How the OKC Thunder have changed the way they use the center position

If someone in the summer of 2019 told me that I would be writing a glowing article about Mike Muscala’s impact on a rebuilding Thunder team in 2021, I would have told that person they were insane and slowly backed away from them. Yet here we are in January of the 2020/21 season, and here I am about to sing the praises of the 6 10 big man.

 With Steven Adams gone, the Thunder have deployed a new look at the center position this season and have brought a modern style of offense to the floor. Between Mike Muscala, Al Horford, and Isaiah Roby, the Thunder now have 48 minutes of stretch five ability to present on the court.
Muscala is shooting 37.1% on the season on just over 5 attempts a game from three, above league average. Al Horford is only shooting 32% from three on a similar attempt rate, but he is respected enough that he will still be guarded, and the super young Roby is shooting 35%.

Having bigs with a respectable three-point shot is a blessing in this league, and highly sought after. For a rebuilding team like the Thunder, the extra spacing players like Muscala, Horford, and Roby can provide opens up the floor for the rest of the team to attack the basket at will. For young players like SGA, Lu Dort, Darius Bazley, Theo Maledon, and Hamidou Diallo – especially Diallo, this pace and space is the perfect system to learn and improve. From a playmaking perspective, the court is open in this way helps the likes of Shai Gilgeous-Alexander find the best passes and connect with cutters. Every player now has the space to work on their finishing, as the opposing bigs are pulled out to the perimeter.

Diallo, Running the second unit alongside Mike Muscala for the majority of their minutes, is attacking the rim every night without fail. He has a field-goal percentage of 73% at the rim this year and has the second-highest usage for the Thunder at 23%. That field-goal percentage is up from last year by 10% and getting clear runways to the basket has been made possible with Muscala’s pairing who takes three-quarters of all his attempts from three. Whilst it is no secret the Thunder’s bench units have not necessarily been good for winning, it is good for the development of these key skills and is playing to Diallo’s strengths as a finisher.

This cannot be emphasized enough; we have all witnessed what poor spacing can do for developing talent. The New York Knicks last season ran into this problem and fielding a team of power forwards who could not shoot did not help the number 3 pick RJ Barrett’s growth at all. This Thunder team is nothing like the Knicks’ last year thankfully, and the spacing is improving everyone’s game. Lu Dort, previously thought to be a defensive specialist is proving to have a strong offensive arsenal too. His inside-out ability has grown, and he has shown a crafty finishing game. If you put Dort onto the 2019/20 Knicks, this growth would have been undoubtedly stifled.

This style of five-out, pure stretch bigs has lead to the Thunder having the second-worst offensive rebounding rate in the league but they are also tight defensively in transition. Currently top 10 for points allowed in transition, stylistically it seems to be paying off.

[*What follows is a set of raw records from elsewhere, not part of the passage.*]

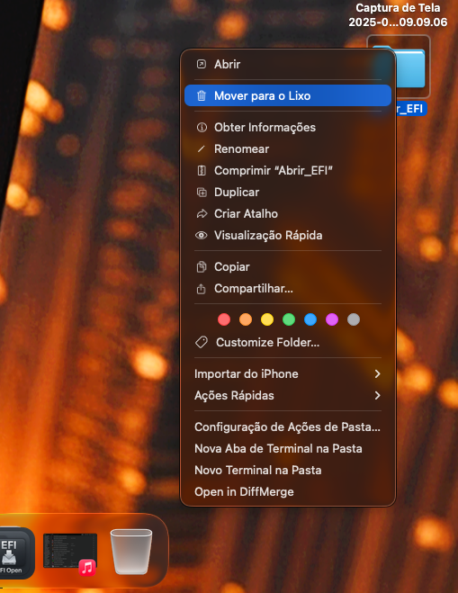Click the eye icon for Visualização Rápida

pos(202,235)
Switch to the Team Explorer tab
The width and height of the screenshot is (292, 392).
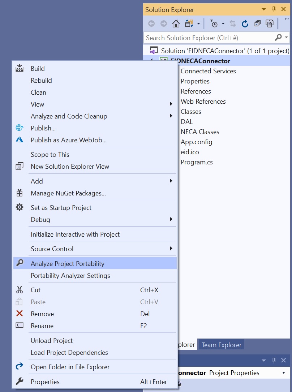[221, 345]
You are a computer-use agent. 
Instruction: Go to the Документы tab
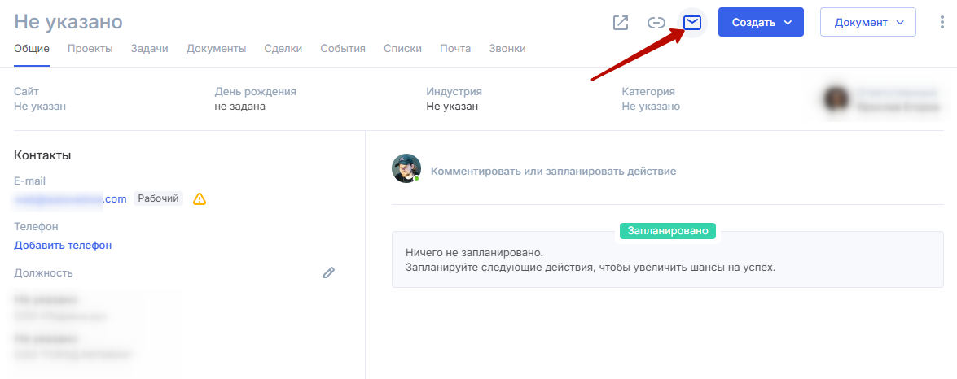click(x=216, y=49)
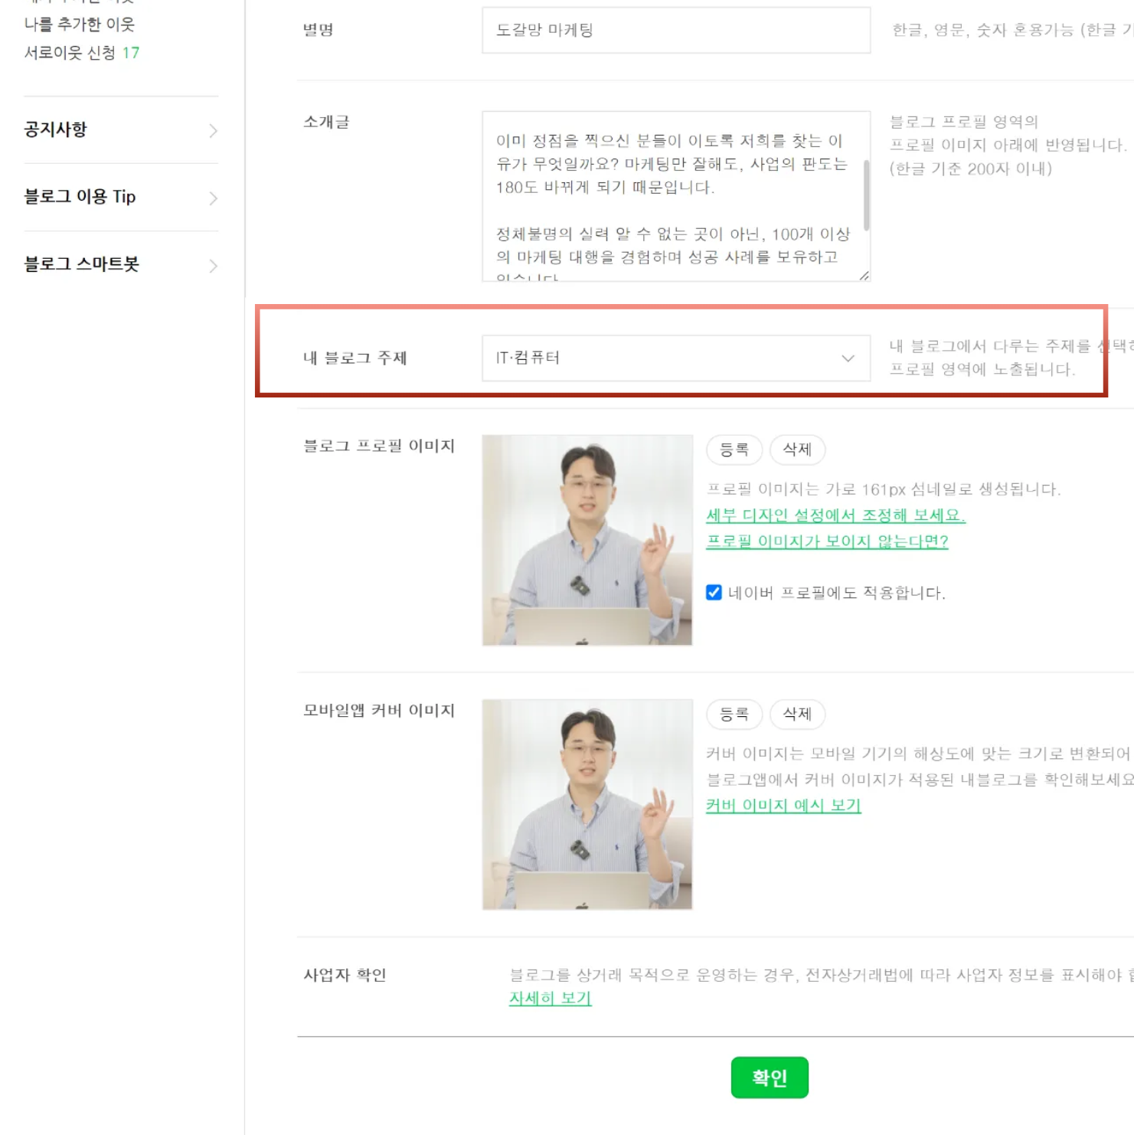Toggle the 네이버 프로필에도 적용합니다 checkbox

(x=714, y=592)
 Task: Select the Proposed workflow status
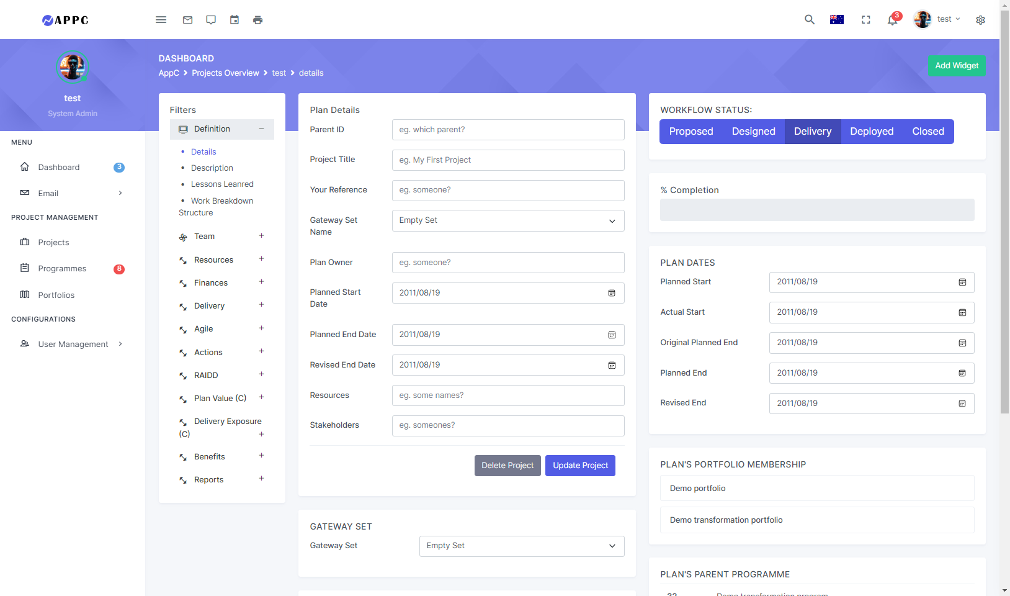(691, 132)
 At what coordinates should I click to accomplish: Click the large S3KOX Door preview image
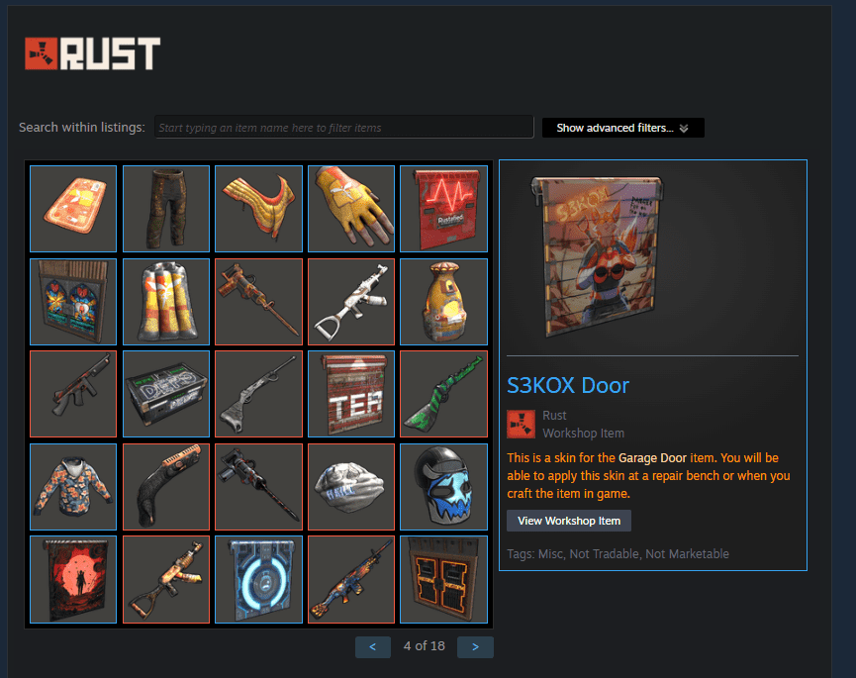tap(598, 256)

Being one of the longest-tenured Thunder players at the moment, Mike Muscala is helping provide a veteran, stabilizing presence. With a new system in place under new head coach Mark Daigneault, Muscala’s contributions are helping to revolutionize the young Thunder. This year as a team, the Thunder are averaging more three-point attempts than ever before and Muscala has been a key factor in this. With players like him on the roster to create the room they need to grow and set the tone, we can be confident to say the development of the new Thunder has well and truly begun.